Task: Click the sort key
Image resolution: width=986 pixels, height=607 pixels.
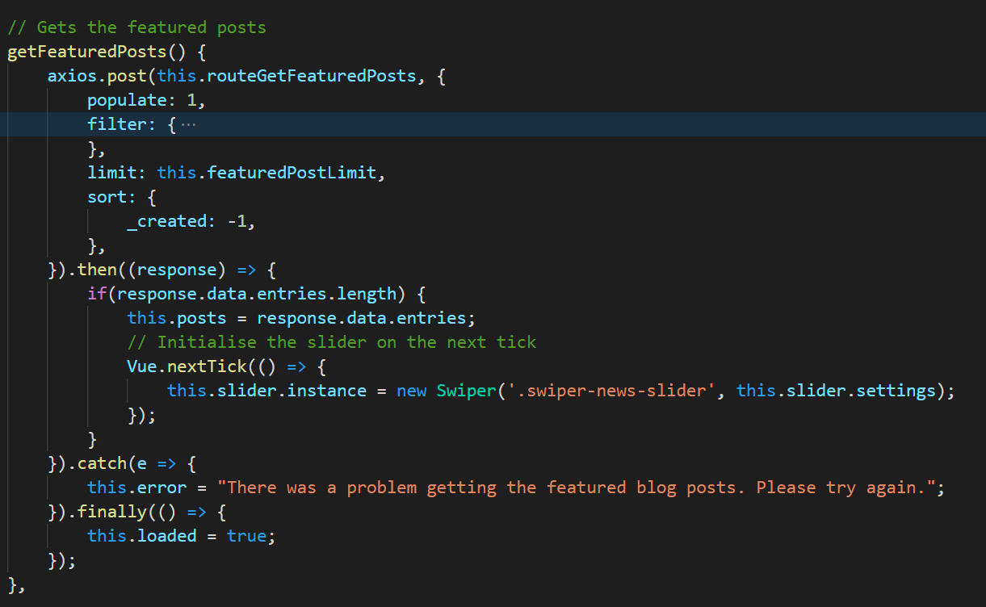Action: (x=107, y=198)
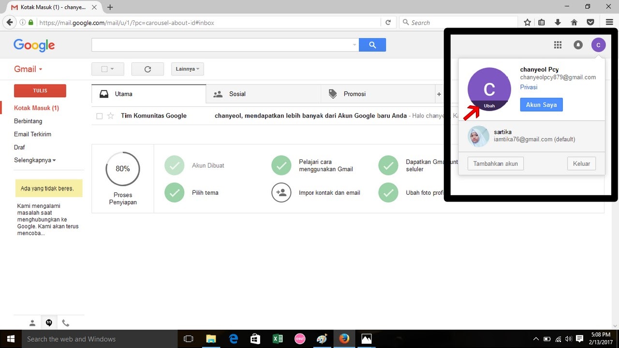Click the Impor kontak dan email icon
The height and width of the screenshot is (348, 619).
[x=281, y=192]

==

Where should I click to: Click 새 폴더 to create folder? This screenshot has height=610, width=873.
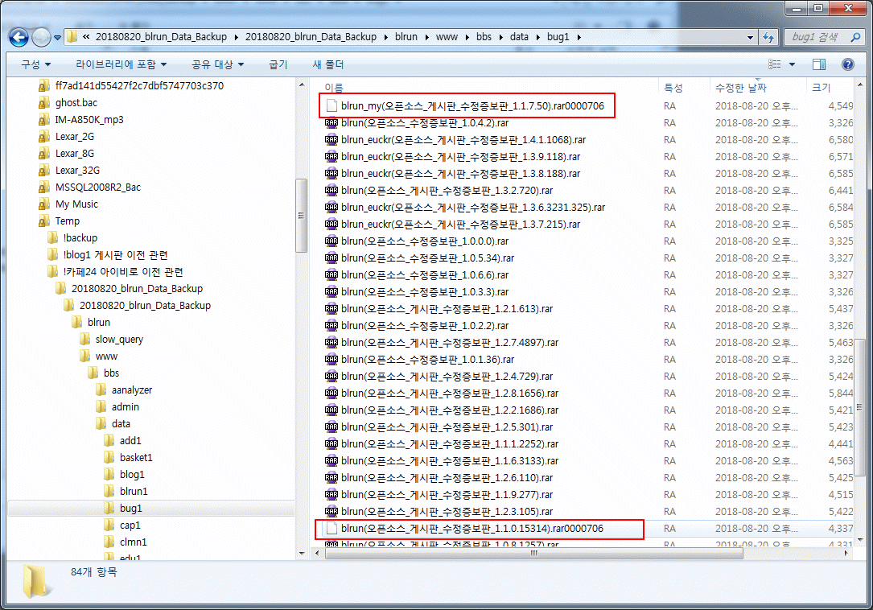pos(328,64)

--

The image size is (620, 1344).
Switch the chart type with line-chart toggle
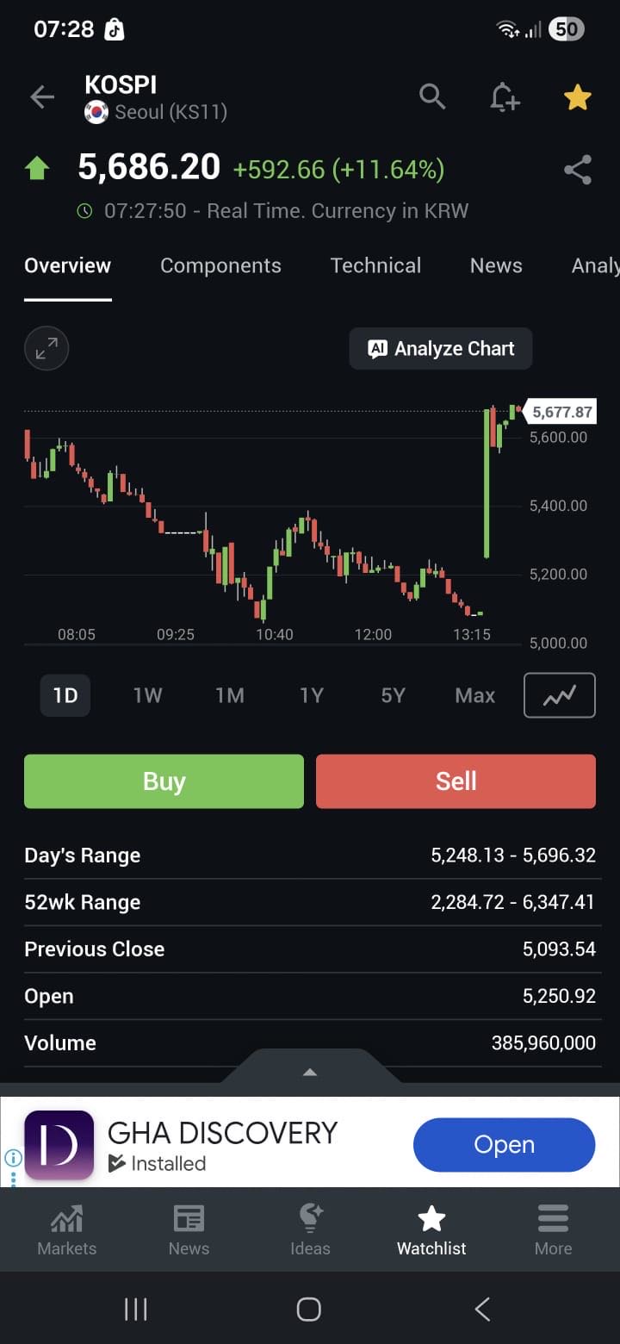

_WHAT YOU NEED TO DO_.
Write out, from the lines above, only those from the line with "The image size is (620, 1344)." to the line with "Switch the chart type with line-chart toggle", exactly as given, including the first and the last.

_RESULT OF THIS TASK_.
The image size is (620, 1344).
Switch the chart type with line-chart toggle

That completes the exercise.